LAS VEGAS — Kamaru Usman seems to be handling the ridiculousness of preparing to fight an opponent like Colby Covington about as well as you could hope for.
The UFC’s welterweight champion was on stage at the MGM Grand on Wednesday afternoon to promote his headlining fight at UFC 245 this weekend, and seemed completely unfazed by Covington’s – admittedly terrible – trolling.
Usman barely even tried to insult his opponent. Yes, he called Covington a snake at one point, but as far as fight game insults go, that’s pretty tame.
There’s certainly a level where Saturday’s headliner is personal for both fighters, but at least on the surface, Usman doesn’t seem especially fired up by Covington’s various accusations of drug use or just general trash talk.
If Covington has been trying to get under Usman’s skin, it doesn’t really seem like he’s succeeded.
“I’m relaxed because it’s a fight. At the end of the day we’re going to be locked in there and I’m going to do what I’ve been training to do,” Usman said. “I don’t think about anything other than that just because this clown is running his mouth.
“He’s worried about me. I’m not worried about him. He’s the one who has talked all the s— in the world. Now, he has to go prove that. The pressure’s on him.”
There is often way too much focus on trash talk in the fight game. Every semi-clever insult is turned into headlines and is repeated ad nauseam. That’s just what happens in a sport where the media has six weeks to write stories about a fight that lasts less than 25 minutes.
But the specifics of Covington’s trash talking aren’t what we’re exploring here. He’s terrible at it anyways. In the past, though, we’ve seen so many fighters become agitated in the face of relentless verbal attacks from their opponents.
It’s even impacted the way championship fights have played out. Most famously, Jose Aldo lost his featherweight belt after rushing recklessly at Conor McGregor and getting knocked out with one clean punch following a long, heated build-up to their 2015 title fight.
Covington is nowhere near the wordsmith that McGregor is, but Usman certainly seems to be handling the trash talk better than Aldo did.
At a “Fighter Panel” on Wednesday, Usman was onstage as one of the three champions who will defend their belts on Saturday – Amanda Nunes and Max Holloway are the others – and seemed entirely unfazed by anything that’s happened in the buildup to the fight.
Maybe part of that is because Usman always comes across like a pretty laid back guy, but the Nigerian genuinely was more animated when he was talking about his fear of snakes than when he responded to any of Covington’s provocations.
“There’s something about them, there’s no bones in their body,” Usman said. “There’s just something about snakes.
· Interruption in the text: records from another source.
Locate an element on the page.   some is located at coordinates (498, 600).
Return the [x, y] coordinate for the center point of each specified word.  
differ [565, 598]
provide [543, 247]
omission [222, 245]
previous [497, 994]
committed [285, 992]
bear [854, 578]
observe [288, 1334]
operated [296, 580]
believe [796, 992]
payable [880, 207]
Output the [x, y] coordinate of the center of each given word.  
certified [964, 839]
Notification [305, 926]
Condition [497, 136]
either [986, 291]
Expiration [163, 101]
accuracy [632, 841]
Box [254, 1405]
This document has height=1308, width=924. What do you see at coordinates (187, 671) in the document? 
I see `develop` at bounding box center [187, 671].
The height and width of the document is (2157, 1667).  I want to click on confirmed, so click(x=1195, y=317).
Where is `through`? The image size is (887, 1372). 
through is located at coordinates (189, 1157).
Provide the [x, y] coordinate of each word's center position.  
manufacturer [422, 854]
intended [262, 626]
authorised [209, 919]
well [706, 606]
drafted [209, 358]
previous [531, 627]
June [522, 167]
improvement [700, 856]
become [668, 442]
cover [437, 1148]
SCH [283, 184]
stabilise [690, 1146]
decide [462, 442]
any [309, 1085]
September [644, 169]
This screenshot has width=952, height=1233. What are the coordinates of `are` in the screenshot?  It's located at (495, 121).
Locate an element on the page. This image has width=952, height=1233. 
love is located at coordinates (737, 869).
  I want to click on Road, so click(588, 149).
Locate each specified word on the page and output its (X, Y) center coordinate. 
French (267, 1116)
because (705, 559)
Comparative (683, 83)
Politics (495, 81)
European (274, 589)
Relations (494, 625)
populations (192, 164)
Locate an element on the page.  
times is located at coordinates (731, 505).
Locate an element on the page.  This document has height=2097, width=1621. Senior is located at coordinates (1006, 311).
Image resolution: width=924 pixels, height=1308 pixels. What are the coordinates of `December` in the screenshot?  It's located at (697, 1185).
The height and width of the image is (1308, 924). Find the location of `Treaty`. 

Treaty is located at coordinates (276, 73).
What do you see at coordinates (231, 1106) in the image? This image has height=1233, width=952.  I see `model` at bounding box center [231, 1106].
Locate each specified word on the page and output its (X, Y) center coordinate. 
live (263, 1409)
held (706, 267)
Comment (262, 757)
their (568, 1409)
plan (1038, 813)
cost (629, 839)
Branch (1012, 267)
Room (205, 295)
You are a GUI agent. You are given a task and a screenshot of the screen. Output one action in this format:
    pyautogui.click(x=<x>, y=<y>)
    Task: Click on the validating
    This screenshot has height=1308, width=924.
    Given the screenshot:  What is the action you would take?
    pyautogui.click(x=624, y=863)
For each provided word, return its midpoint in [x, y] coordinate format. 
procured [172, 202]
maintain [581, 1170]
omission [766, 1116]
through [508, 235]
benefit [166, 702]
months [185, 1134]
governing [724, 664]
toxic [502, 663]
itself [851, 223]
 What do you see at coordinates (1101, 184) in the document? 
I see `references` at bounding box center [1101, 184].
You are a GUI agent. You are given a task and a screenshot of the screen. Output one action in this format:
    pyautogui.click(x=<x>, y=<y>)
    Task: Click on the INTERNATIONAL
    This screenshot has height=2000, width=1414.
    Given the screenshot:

I don’t care if they’re non-venomous. It’s still a snake.”
Usman is well aware that a considerable number of the people who tune in for Saturday’s fights are desperately hoping that he lays a beating on Covington. If that’s the measurement you want to use, it can be argued that means Covington has done his job as a heel to promote the fight.
Love him or hate him, Covington has succeeded in getting a rise out of people.
It doesn’t seem like he’s managed to do the same with Usman, though, and you have to think that plays into the champion’s hands.
Covington tries really hard to be controversial, but the biggest crowd reaction from Wednesday’s public media event actually came when featherweight title challenger Alexander Volkanovski said something kind of nice. Covington had earlier referred to a question as being for nerds and virgins, and a few minutes later Volkanovski sheepishly took a moment to say there’s nothing wrong with being either of those things. It was a timely reminder that fans sometimes react just as strongly to positivity as they do to things like Covington’s negative antics … Covington pretended to read Donald Trump Jr.’s book on stage, the same way he did at a press conference a month ago. He is a slow reader, clearly … The UFC tried something new on Wednesday, holding an “Athlete Panel” instead of doing open workouts. The results were mixed, honestly, but it’s certainly true that open workouts have lost some of their value in recent years, so it was worth trying to mix things up … Holloway was asked who his toughest opponent to-date has been, and he had a strange answer. He chose Andre Fili, who he fought back in 2014. Fili’s a perfectly fine fighter, but considering that Holloway has taken on some of MMA’s all-time greats, Fili wasn’t the name anyone would have expected the featherweight king to drop.